[Extracted records]

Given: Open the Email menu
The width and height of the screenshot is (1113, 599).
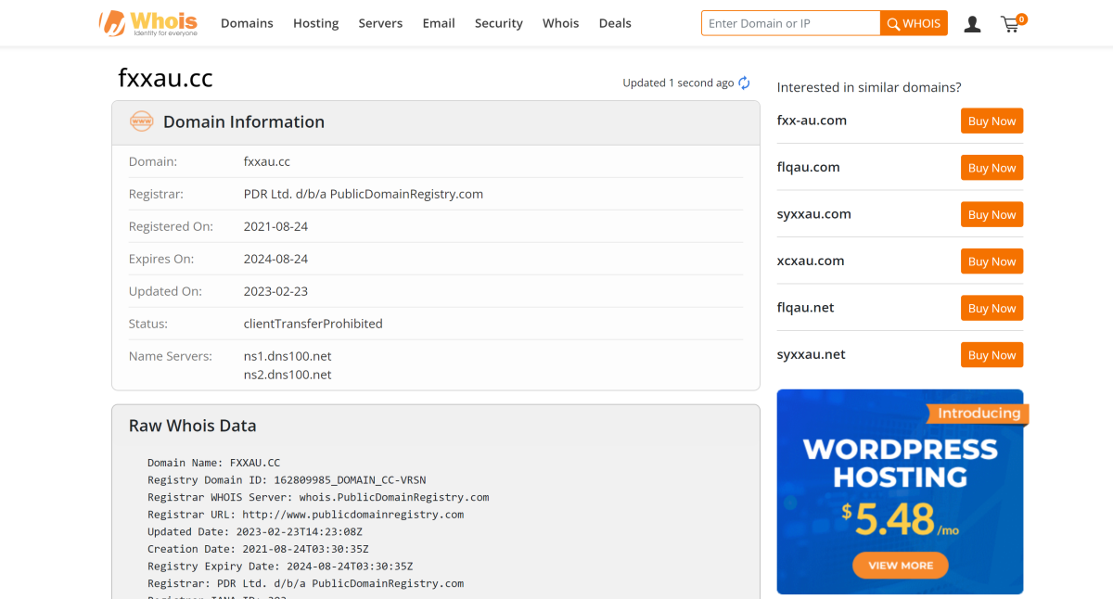Looking at the screenshot, I should tap(439, 23).
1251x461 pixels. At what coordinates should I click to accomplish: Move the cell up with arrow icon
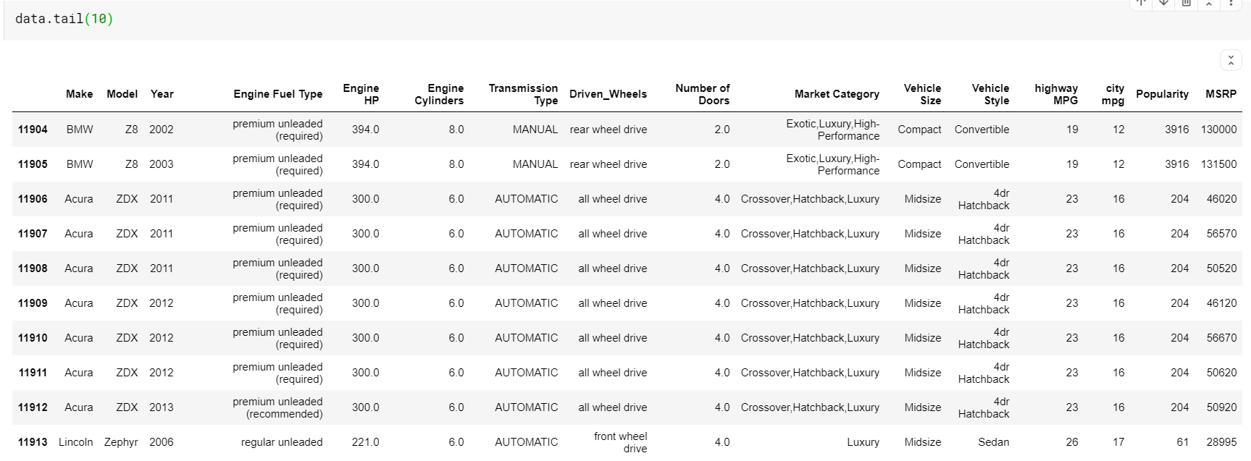(x=1142, y=3)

■ **TASK TO COMPLETE**: Set down each entry above word for word, without its pictures.

■ **RESPONSE**:
Given: Open the Email menu
The width and height of the screenshot is (1113, 599).
Looking at the screenshot, I should tap(439, 23).
1251x461 pixels. At what coordinates should I click to accomplish: Move the cell up with arrow icon
(x=1142, y=3)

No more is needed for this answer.